Keras scratched the back of his head. “Haven’t thought that far. I’m…not really used to teaching people my fighting style. Maybe spell striking? No, you’re probably not going to get a lot of use out of that yet. Blade splitting would probably be the next logical step. Or spell cutting. Or maybe aura extension?”
“Ooh, blade splitting. I like the sound of that.” Marissa grinned, turning toward me. “Well, Cadence? You want to try mixing this into a little sparrin’?”
I shifted into a defensive stance. “You bet. Let’s get started.”
We kept practicing, but Keras didn’t teach us any more of those interesting — if unusual — sounding techniques before it was time to get ready for our final exam.
We did, however, get considerably better at aura compression. And, in my case, I got in a more practice with recharging my shield sigil with mana threads, too.
I drowned myself with practice. It was easier to do that than to think about the possible implications of what my mother was really up to, or about the things my father had hidden from me.
We had a couple brief strategy meetings, but without the details of our mission assignment, we didn’t have much to go on.
Sera and Patrick gathered a little bit of information from other students — we weren’t strictly forbidden from discussing this test like we had been with the fake spire exams.
Unfortunately, no one knew much about it until some of the first students came back from their tests. And every group Sera talked to was given a completely different scenario.
One team was told to reinforce a fortress that was under siege. Another was given the assignment to attack that same fortress and steal a flag from it.
Another team was sent into a wilderness area and told to search for a magical item.
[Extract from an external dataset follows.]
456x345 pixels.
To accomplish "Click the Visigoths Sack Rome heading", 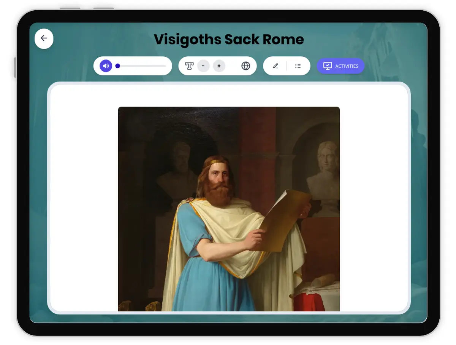I will pos(229,39).
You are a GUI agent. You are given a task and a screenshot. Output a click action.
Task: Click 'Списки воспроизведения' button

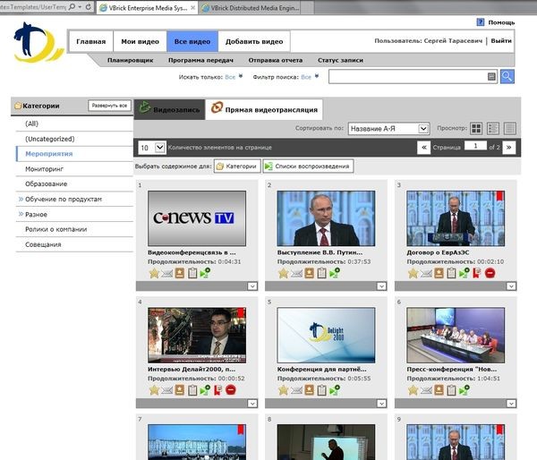pyautogui.click(x=308, y=166)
That sounded similar to the test I’d taken with Marissa, but much larger in scale. And they’d been attacked by monsters repeatedly. Actual monsters, as far as they could tell.
That made me a little nervous. I stopped by Researcher to ask her for information — one of my new favorite “clever bordering on cheating” tactics — but apparently this test was so new that nothing had been filed on the assignments of specific groups. The teachers were making them up on a day-to-day basis.
We tried to glean what we could from the returning teams, but we didn’t learn much else. As such, we made our preparations as broad as possible.
I considered some options for enchantments I could work on in the last couple days, but I’d been spending most of my time on practicing spells and combat, rather than saving up money. I couldn’t afford many more raw materials, so I didn’t have a lot of options to work with.
I wanted to upgrade the standard shield sigils and bring them up to the same level of power as the phoenix ones, but they were standard school issue and we weren’t allowed to tamper with them.
The phoenix sigils were already close to their mana capacity, so I couldn’t safely upgrade them much further, either.
Instead, I convinced Keras to help me out a bit.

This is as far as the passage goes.